Cornplanter - A famous Seneca chief who was the son of an Indian woman and a white man.  He was known as John O'Bail and was born in the 1770's on the Genesee River in new York.

Cornplanter was brought up among the Seneca, believing himself a true Indian.  But when his playmates spoke of the difference in color of his skin and theirs, his mother finally told him his father was a white man and lived in Albany, New York.  He visited his father who was married to a white woman.  The elder O'Bail treated him kindly "But gave me nothing to carry back," Cornplanter later said.

While fighting on the side of the British in the Revolutionary War, Cornplanter captured his father and tried to persuade him to live with him.  But his father refused and was taken back to his home.

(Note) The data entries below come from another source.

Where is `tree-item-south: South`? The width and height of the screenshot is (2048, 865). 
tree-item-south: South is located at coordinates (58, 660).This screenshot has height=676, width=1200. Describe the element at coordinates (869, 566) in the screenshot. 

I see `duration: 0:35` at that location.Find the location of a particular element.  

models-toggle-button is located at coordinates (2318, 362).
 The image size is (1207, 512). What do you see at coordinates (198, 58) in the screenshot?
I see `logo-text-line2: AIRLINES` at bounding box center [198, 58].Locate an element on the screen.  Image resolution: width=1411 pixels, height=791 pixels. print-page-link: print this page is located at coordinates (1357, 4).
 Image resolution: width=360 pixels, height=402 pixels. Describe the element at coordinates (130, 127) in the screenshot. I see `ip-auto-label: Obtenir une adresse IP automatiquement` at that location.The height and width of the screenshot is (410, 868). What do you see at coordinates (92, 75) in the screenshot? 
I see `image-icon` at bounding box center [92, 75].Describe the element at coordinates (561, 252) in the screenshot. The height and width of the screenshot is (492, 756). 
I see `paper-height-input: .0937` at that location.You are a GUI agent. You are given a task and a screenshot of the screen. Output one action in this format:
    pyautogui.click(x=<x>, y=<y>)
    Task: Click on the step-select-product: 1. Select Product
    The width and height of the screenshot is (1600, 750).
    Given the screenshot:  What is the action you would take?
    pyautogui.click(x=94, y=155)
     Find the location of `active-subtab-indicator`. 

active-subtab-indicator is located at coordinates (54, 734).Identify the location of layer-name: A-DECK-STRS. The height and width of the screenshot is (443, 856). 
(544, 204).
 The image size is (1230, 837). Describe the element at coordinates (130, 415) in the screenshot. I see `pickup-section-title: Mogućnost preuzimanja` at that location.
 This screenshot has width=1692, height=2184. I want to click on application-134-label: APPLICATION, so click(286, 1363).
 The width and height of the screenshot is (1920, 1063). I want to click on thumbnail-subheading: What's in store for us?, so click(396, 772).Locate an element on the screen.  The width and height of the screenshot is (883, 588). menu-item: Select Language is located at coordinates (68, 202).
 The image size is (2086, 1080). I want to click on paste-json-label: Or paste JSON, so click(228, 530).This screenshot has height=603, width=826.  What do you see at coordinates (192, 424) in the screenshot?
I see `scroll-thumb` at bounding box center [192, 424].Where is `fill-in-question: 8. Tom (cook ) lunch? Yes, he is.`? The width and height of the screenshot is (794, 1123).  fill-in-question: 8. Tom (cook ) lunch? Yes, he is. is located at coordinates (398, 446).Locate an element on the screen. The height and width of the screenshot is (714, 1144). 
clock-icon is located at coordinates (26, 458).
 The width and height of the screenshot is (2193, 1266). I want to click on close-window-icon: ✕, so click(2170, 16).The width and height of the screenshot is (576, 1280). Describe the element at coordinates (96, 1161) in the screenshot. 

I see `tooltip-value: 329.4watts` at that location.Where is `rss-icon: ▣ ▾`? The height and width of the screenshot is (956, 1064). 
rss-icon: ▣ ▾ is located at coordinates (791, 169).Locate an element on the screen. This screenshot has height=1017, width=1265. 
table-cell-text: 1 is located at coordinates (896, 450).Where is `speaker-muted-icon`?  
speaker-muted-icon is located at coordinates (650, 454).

Like the other Seneca Indian chief, Red jacket, Cornplanter was forgiven his part in the Revolution when he sided with the United States in the War of 1812.  he offered to lead his tribe against the British, but was not allowed to because he was thought too old to fight.  His son, Henry O'Bail, served as a major with the United States Army.

Years later Cornplanter, who had been honored by the colonists for his friendship, said the Great Spirit had told him to have nothing more to do with the whites.  He burned a belt and broke a beautiful sword which had been given him.  He died at about the age of ninety, and years later, in 1866, a monument was erected to his memory on his reservation by the state of Pennsylvania.